While the outer edge of this card was green and white in color, within this trim was another trim, about half the size of the outer border. This trim was simple with only one color being portrayed. The color was used just as it was in the previous years model, matching a color to that of the player’s uniform. Below the photograph of the player, but still within the surrounding border, is a blue box. Inside the box is the player’s name in white.
This is the same technique that is used in the previous year, where one soft color is displayed in contrast with a bold color to help the name stand out for the viewer. In the corner, still within the border. but vet overlapping the inner trim, the name of the player’s team is shown inside a yellow diagonal rectangle. This idea of portraying this rectangle in a diagonal sense helped to create a symmetrical design as this rectangle was parallel to the white lines surrounding them.
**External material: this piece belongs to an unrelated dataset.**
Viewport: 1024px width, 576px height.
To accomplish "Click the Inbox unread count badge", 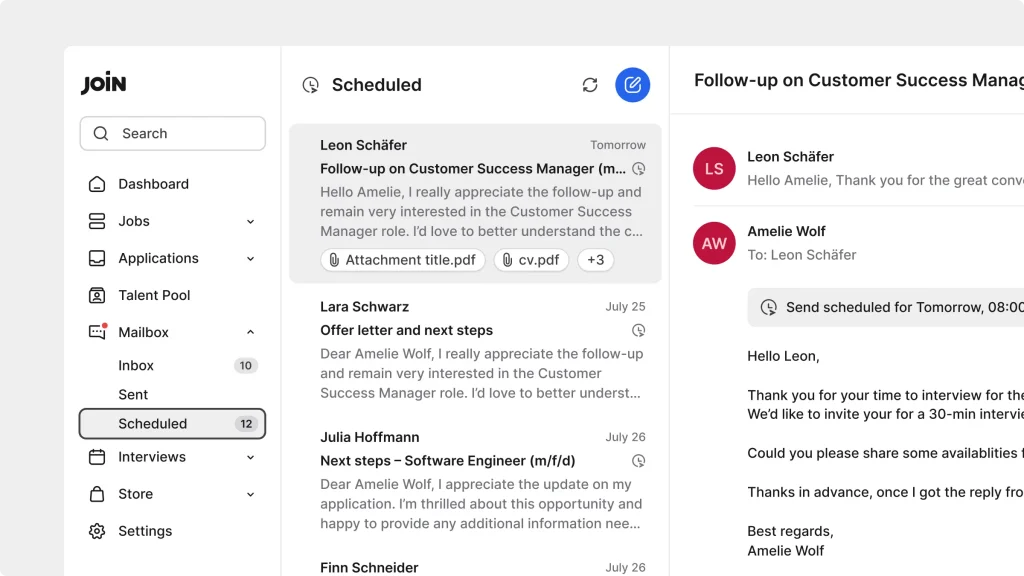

I think that Topps did an excellent job with the directional forces that helped to move your eyes back and forth from the bottom to upper comer of the card.
I’ve probably described these examples in a way that makes them sound very busy in form, when in fact they are not at all busy when compared to some of the designs that I’ve noticed in today’s cards. I haven’t collected cards for some time now, but every so often I’ve run across some cards at the store or in an advertisement, and the change from now to then is huge.
Before 1990 there weren’t designs that had any organic or abstract ways to them. They were always geometric in design, displaying shapes such as squares, circles, or rectangles within them Now, I have seen a large amount of designs that are asymmetrical in design where there are many unequal elements. and visual weight is forced to try and grab and hold the attention of the viewer.
The idea of the white trim border seems to be the rarest form of border found in sports cards these days. Colors are the way to make a border stand out now. White is almost a thing of the past. My personal favorite type of border is simple in it’s idea. For example. one year a football card company placed the main color of the team, at its full intensity, on the top of the card and gradually softened this color towards the middle while intensifying it again at the bottom. I like this because of it’s a very simple, yet positive effect.
In some instances, there is not even a border present. This is actually my own personal preference as well. The card design is much more simplistic, which in my mind is also much more effective. If anything, the viewer is appreciating the photograph of the player more than the design itself. Usually when there is no border surrounding the photo. the card company usually creates a box or circle of some size that is filled the player’s name and team. Although this might not count as much of a design, I think the idea of keeping things simple is the way to go.